Michigan Republican Predicts A Divided GOP After Medicaid Expansion Passes

Michigan Republican Predicts A Divided GOP After Medicaid Expansion Passes

It took two votes, but months after Governor Rick Snyder (R-MI) told legislators to “take a vote, not a vacation,” Medicaid expansion has finally passed Michigan’s state senate. An estimated 470,000 Michiganders who currently earn too much to qualify for Medicaid are likely to get fully subsidized health insurance as part of the Affordable Care Act.

Now a state Republican official is predicting the political wrangling that ended with Senator Tom Casperson (R-Escanaba) switching his vote in favor of expansion will cost the state GOP big in 2014.

“We will see division in our county, district and state party,” Adrian M. Poulisse, the Michigan GOP’s 1st Congressional District Secretary, wrote on the Delta County Republican Party website. “We will see primary challengers step up against incumbents. We will see some of the most divisive conventions we have ever seen.”

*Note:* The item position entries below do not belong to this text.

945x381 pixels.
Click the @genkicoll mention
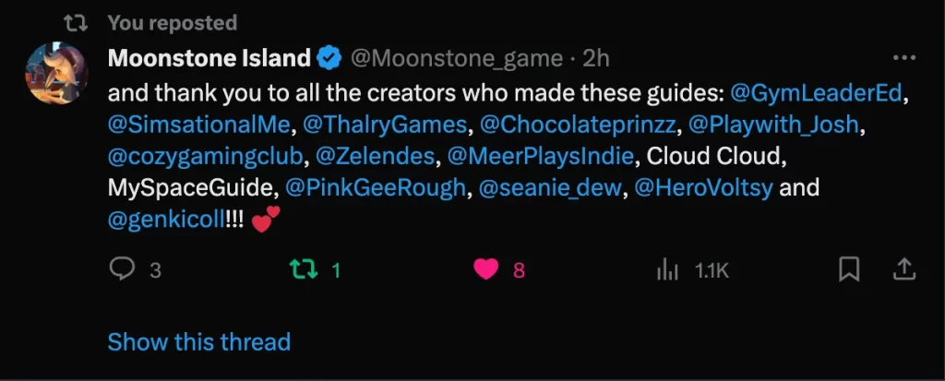pyautogui.click(x=166, y=220)
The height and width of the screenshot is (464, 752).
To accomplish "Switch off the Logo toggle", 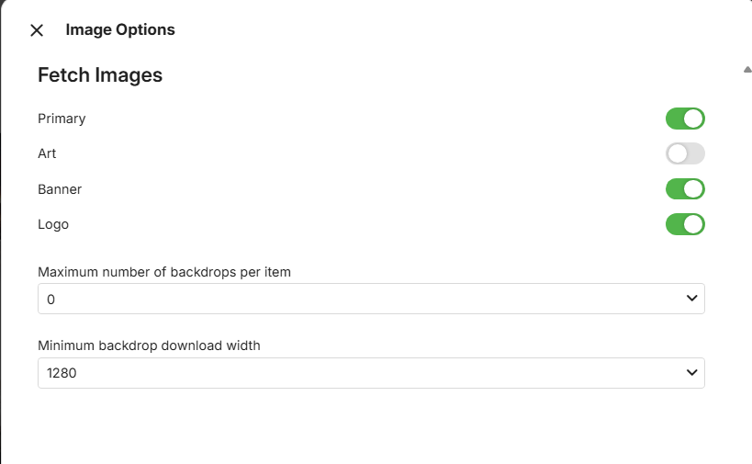I will 685,224.
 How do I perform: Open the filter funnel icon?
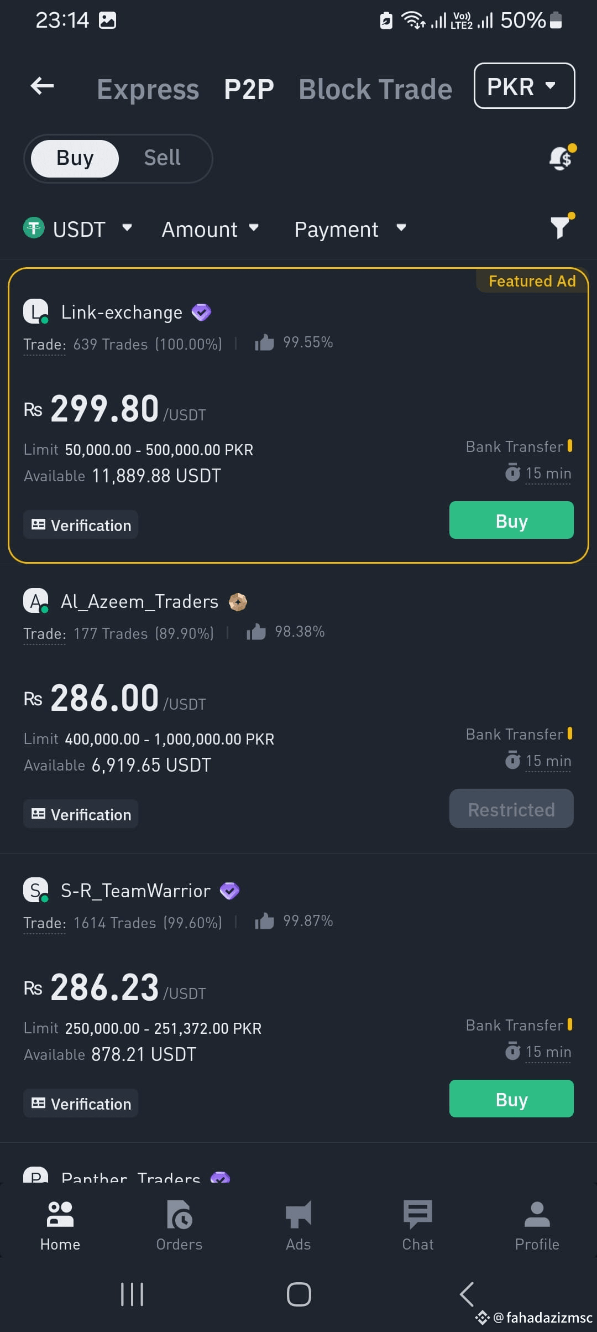coord(561,227)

Poulisse went on to say that passing an element of Obamacare without even a majority of the Republican caucus will reverberate into next year’s election.

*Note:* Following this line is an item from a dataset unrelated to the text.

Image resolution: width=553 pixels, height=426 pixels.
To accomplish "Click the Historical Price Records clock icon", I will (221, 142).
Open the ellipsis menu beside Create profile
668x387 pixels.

“We could end up losing the vacant Senate seat and thus cost a GOP majority in the U.S. Senate. We could lose our slim majority in the state house. We will likely lose our governor race because our own party sits it out or votes third party.”

Poulisse included “30 Peices of Silver,” (sic) “Barack H Obama,” and “Judas Iscariot” as tags on his post.

Divisions in Michigan’s GOP have been brewing for months. In February, Snyder had to cut a trip to Washington D.C. short in order to prevent Tea Partier Todd Courser, a favorite of the so-called “Freedom Caucus,” from defeating the governor’s choice for state party chairman.

Lt. Governor Brian Calley — a Tea Partier who was willing to be the tie-breaking vote in favor of Medicaid — is facing a primary challenge from an even more conservative Tea Partier, Wes Nakagiri.

The irony of course is that despite Medicaid expansion, Governor Rick Snyder and the state’s Republicans have steamrolled through a right-wing agenda since taking office in 2011. They slashed education, cut taxes for corporations, eliminated tax breaks for the poor and pensioners, made it harder for a woman to get an abortion and passed legislation that makes it much more difficult for unions to organize.

But Snyder, facing re-election in a state that voted for President Obama by more than 9 percent, knew his party could not turn down the $7 million a day the state would have lost by rejecting Medicaid expansion. Just that one small step toward moderation was a “crushing blow to hope for Michigan Republican unity,” according to Adrian M. Poulisse.